NewScientist (23 January 2016) echoes recent, better known controversies in their One Per Cent column:
A study from Carnegie Mellon University in Pittsburgh, finds that websites show men ads for higher paying jobs than those women see.
Very puzzling, so I tracked down a rather more detailed publication, the CMU News. Sadly, they’re bollixed as well:
The study of Google ads, using a CMU-developed tool called AdFisher that runs experiments with simulated user profiles, established that the gender discrimination was real, said Anupam Datta, associate professor of computer science and of electrical and computer engineering. Still unknown, he emphasized, is who or what is responsible. Was it the preference of advertisers? Or was it the unintended consequence of machine learning algorithms that drive online recommendation engines?
An interesting detail:
To study the impact of gender, researchers used AdFisher to create 1,000 simulated users — half designated male, half female — and had them visit 100 top employment sites. When AdFisher then reviewed the ads that were shown to the simulated users, the site most strongly associated with the male profiles was a career coaching service for executive positions paying more than $200,000.

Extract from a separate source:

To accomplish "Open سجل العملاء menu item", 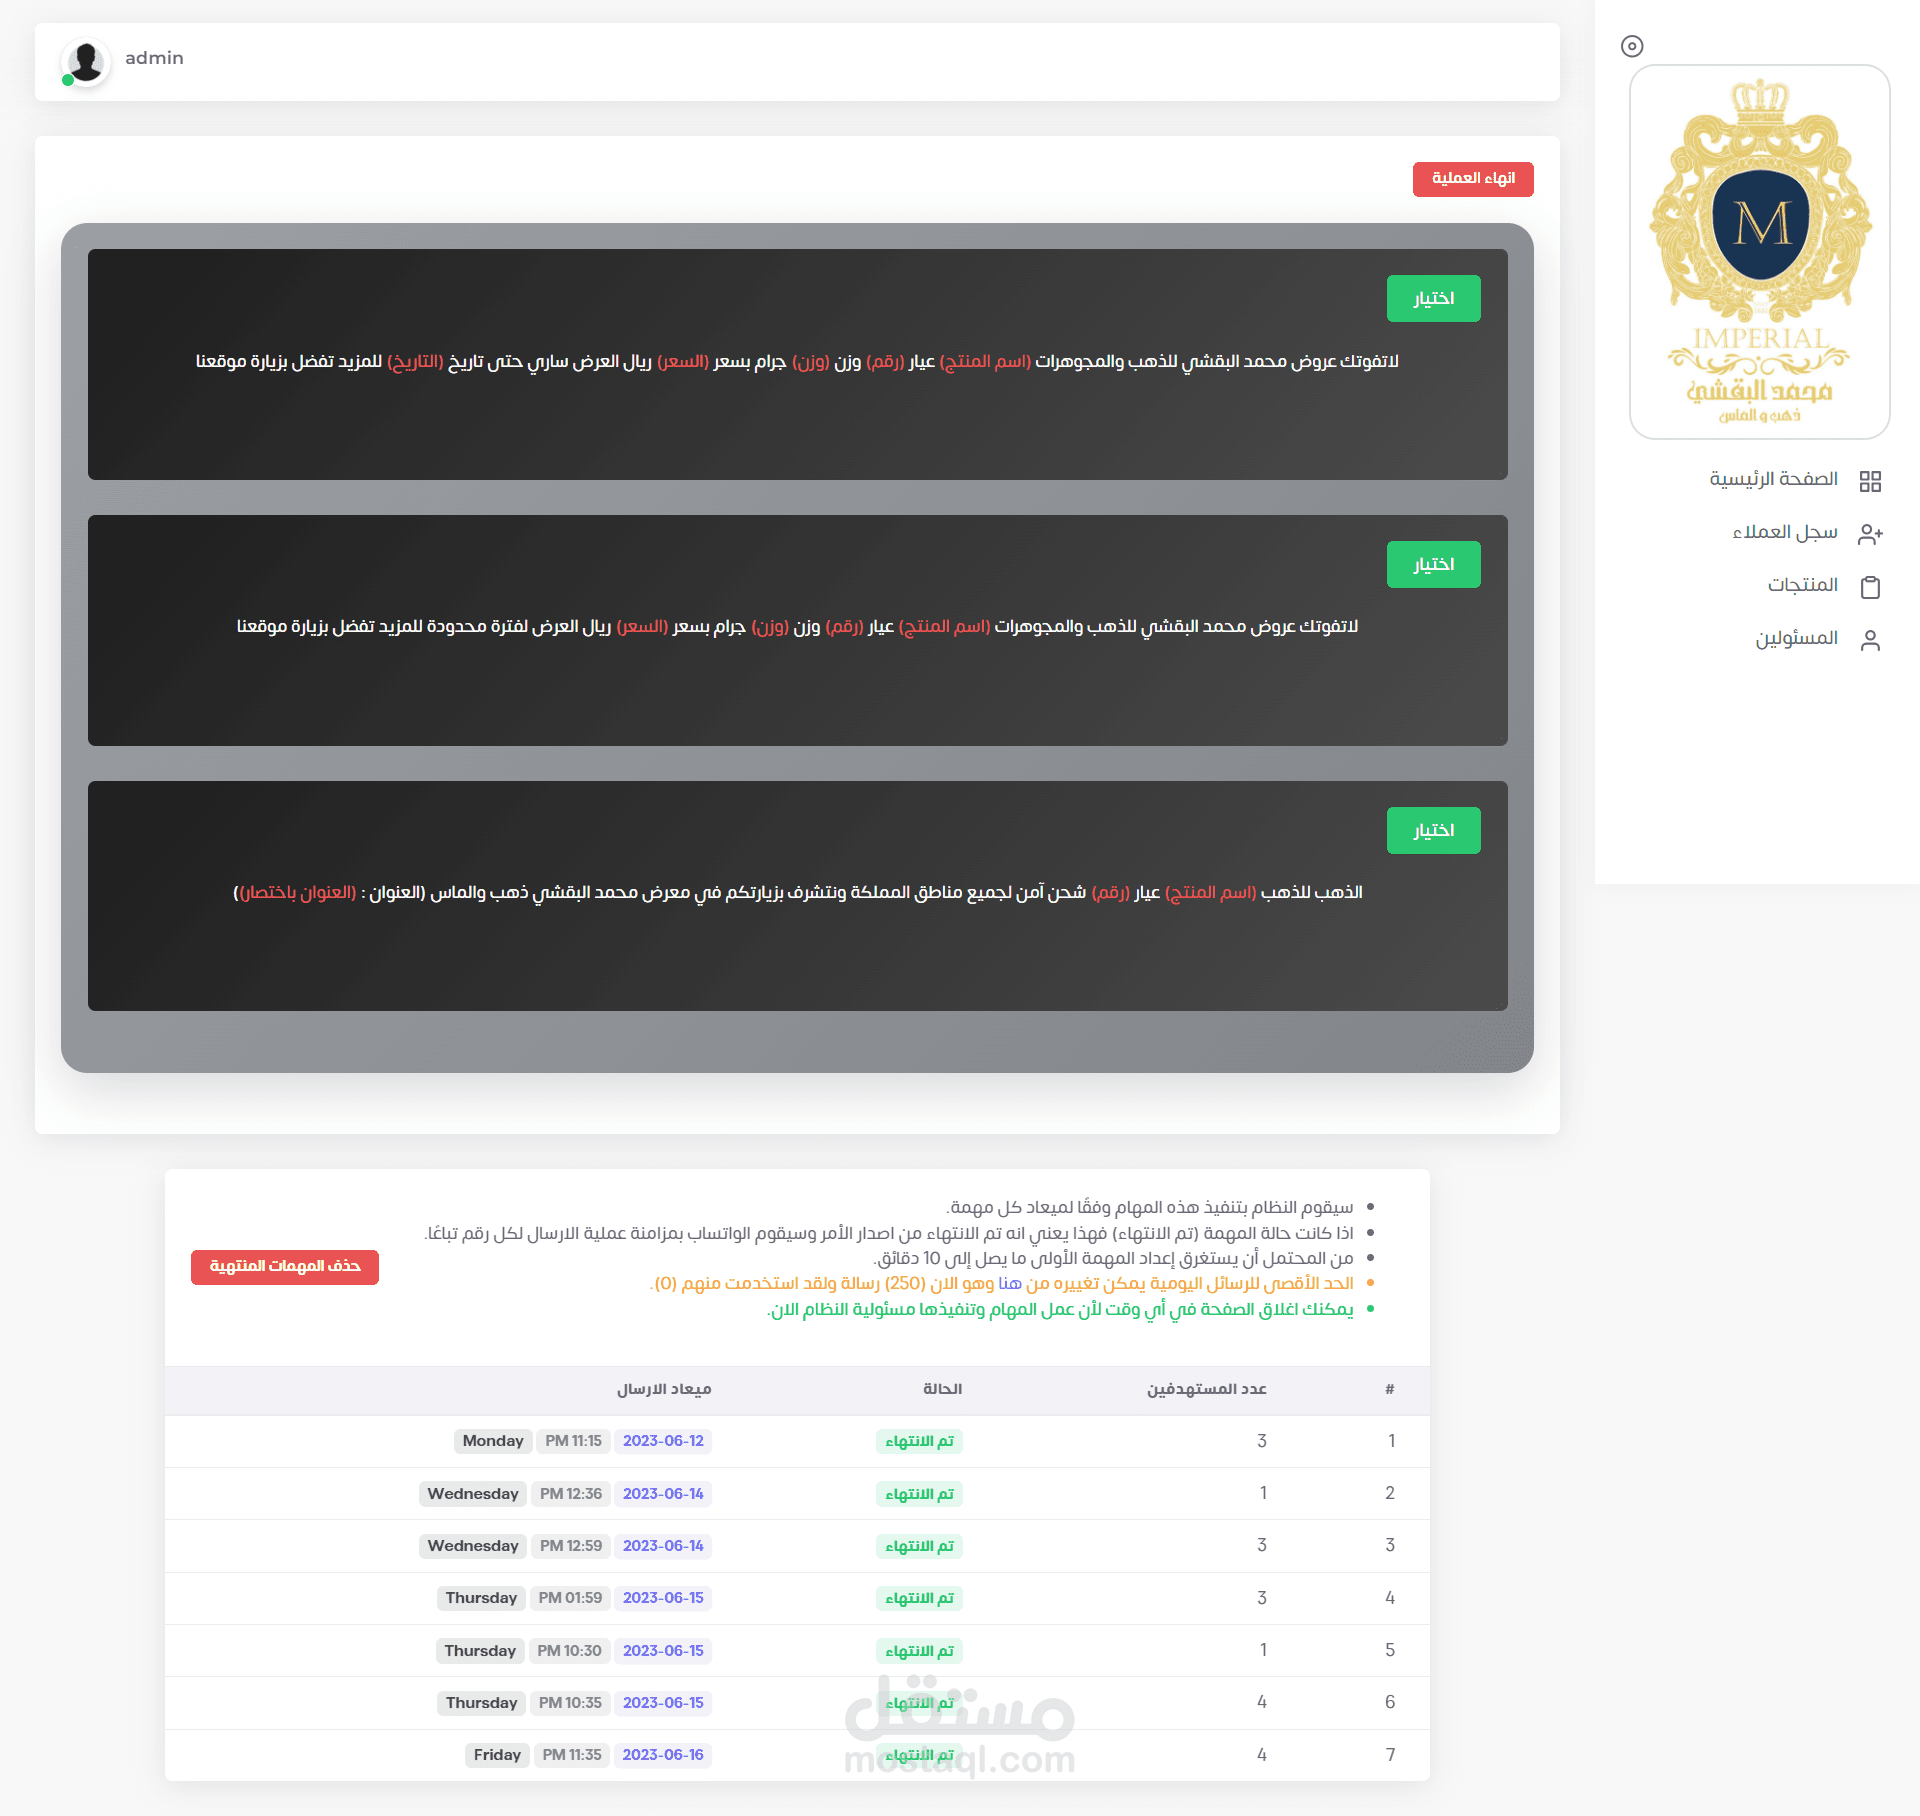I will click(x=1784, y=532).
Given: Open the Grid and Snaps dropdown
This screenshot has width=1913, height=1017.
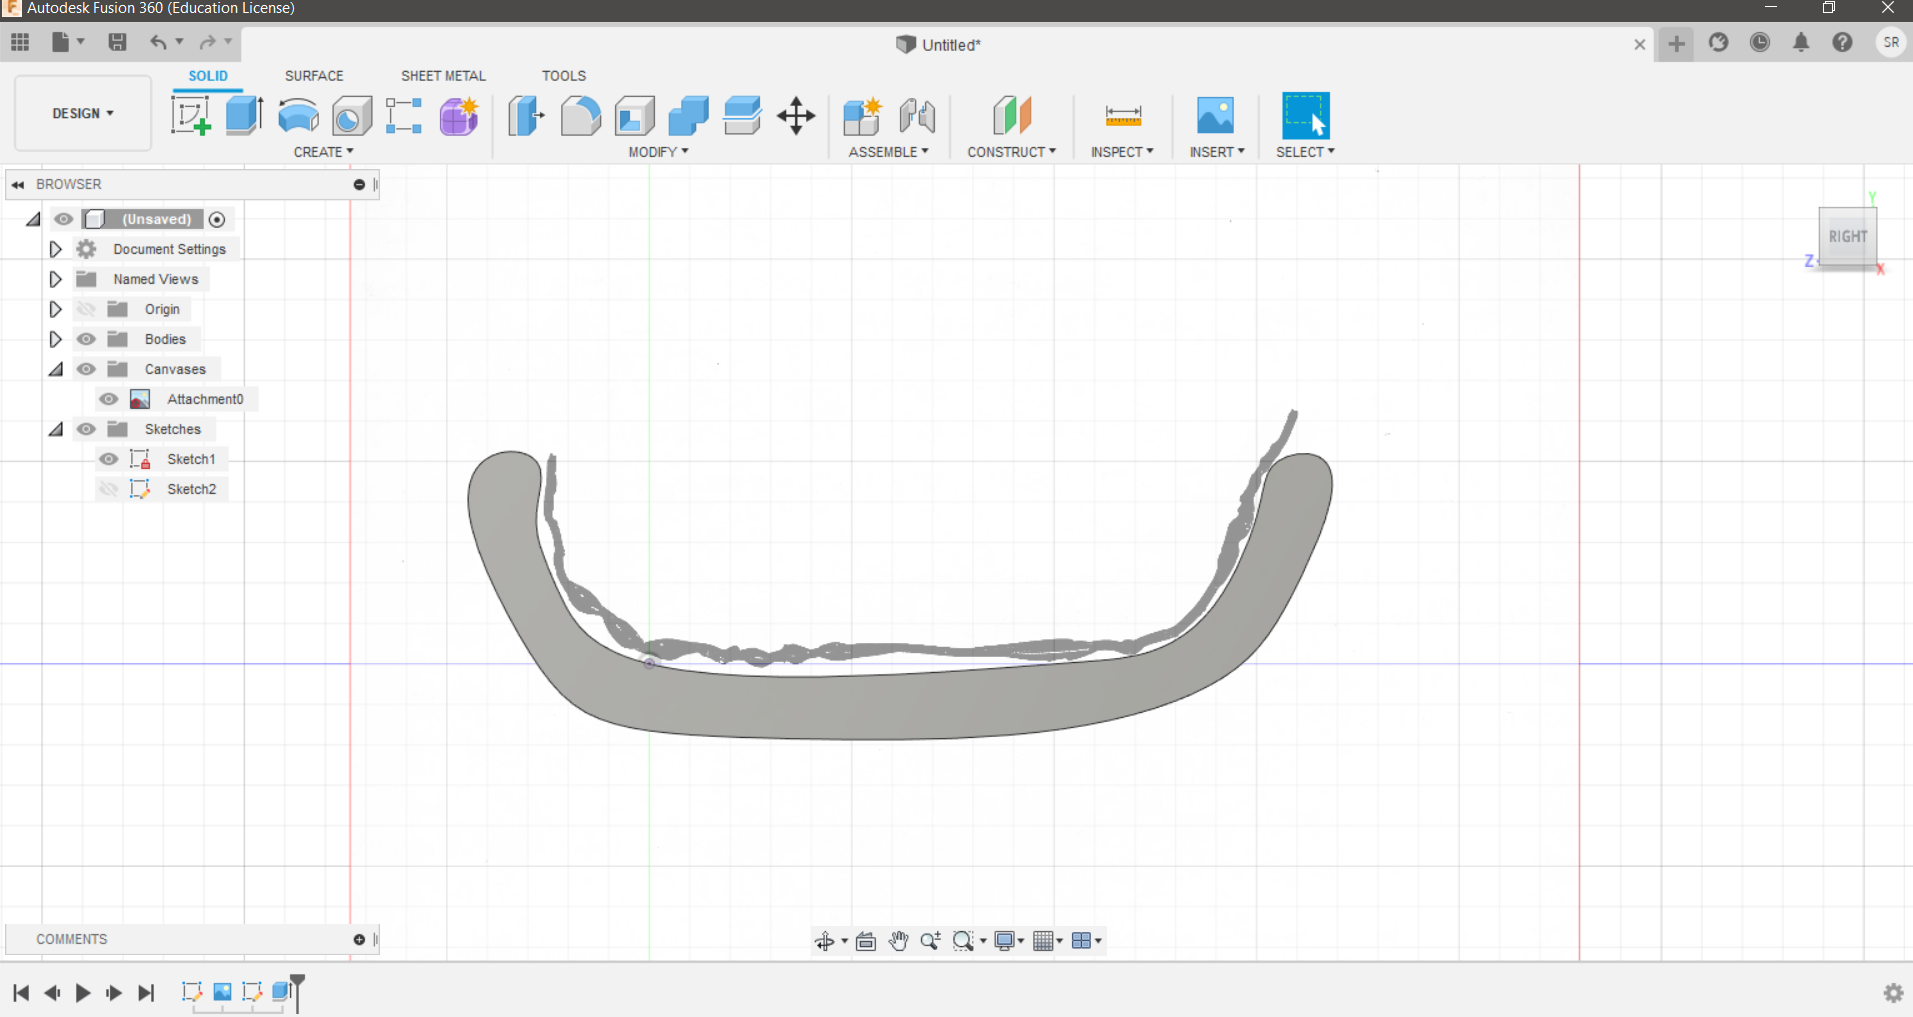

“The male users were shown the high-paying job ads about 1,800 times, compared to female users who saw those ads about 300 times,” said Amit Datta, a Ph.D. student in electrical and computer engineering. By comparison, the ads most associated with female profiles were for a generic job posting service and an auto dealer.
Notice they aren’t saying the same jobs are being shown at a lower salary, they simply didn’t show the ads as often. If we are willing to associate frequency with probability of attracting the attention of qualified candidates, then this all just seems like madness: why cut out the smarter half of the species?
And then there’s the larger context:
“This just came out of the blue,” Datta said of the gender discrimination finding, which was part of a larger study of the operation of Google’s Ad Settings Web page, formerly known as Ad Preferences. The finding underscores the importance of using tools such as AdFisher to monitor the online ad ecosystem.
I find something quite amusing about subjecting a commercial operation’s secret algorithms to study, almost as if it were a new, natural species. It makes you wonder if a bunch of computer scientists, even with Ph.D.s, are really the proper researchers. Perhaps some biologists should be doing the study.
Finally, returning to NewScientist’s One Per Cent column, was this additional tidbit:
In 2013, Harvard researchers noticed that searches for African American names prompted more ads offering to check for arrest records.